He could, of course, have confidentially notified the student or students involved, asked about sexual partners and done a little epidemiological flow chart based on the data received. That's kind of the way it's usually done. "We didn't have a playbook," he said. Well, yeah, but I bet he knew where to get one.

HIV is not like the bubonic plague. People do not fall in the streets frothing. Obviously, with 50 possible cases, there was some urgency, but a mass mailing to 1,300 kids' parents seems like overkill.

OK, well, damage done. Students crying in the halls. People refusing to attend school. Officials at a rival high school asked if it was safe to play a football game. Well, you know, depends on what they plan to do in those goal-line pileups. No biting, lads.

But there's more. The Times quoted Jamar McKinney, 17, a senior at Normandy: "I don't trust nobody until I see the results. Nobody wants to walk around and say they've got HIV because of how they'll be treated. Everybody's going to think they're just a walking disease."

···

Questions on the material:
1. From the piece on the school HIV scare, write out the passage beginning at the words "He could, of" and ending after the words "to get one.".
2. How would you render this sentence from the piece on the school HIV scare in Spanish: "Obviously, with 50 possible cases, there was some urgency, but a mass mailing to 1,300 kids' parents seems like overkill."?

···

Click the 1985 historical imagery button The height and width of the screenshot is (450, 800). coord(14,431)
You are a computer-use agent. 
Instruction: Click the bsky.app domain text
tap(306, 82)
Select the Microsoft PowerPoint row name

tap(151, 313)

···

Answers for each item:
1.
He could, of course, have confidentially notified the student or students involved, asked about sexual partners and done a little epidemiological flow chart based on the data received. That's kind of the way it's usually done. "We didn't have a playbook," he said. Well, yeah, but I bet he knew where to get one.

2. Obviamente, con 50 casos posibles, había cierta urgencia, pero un envío masivo a los padres de 1.300 chicos parece excesivo.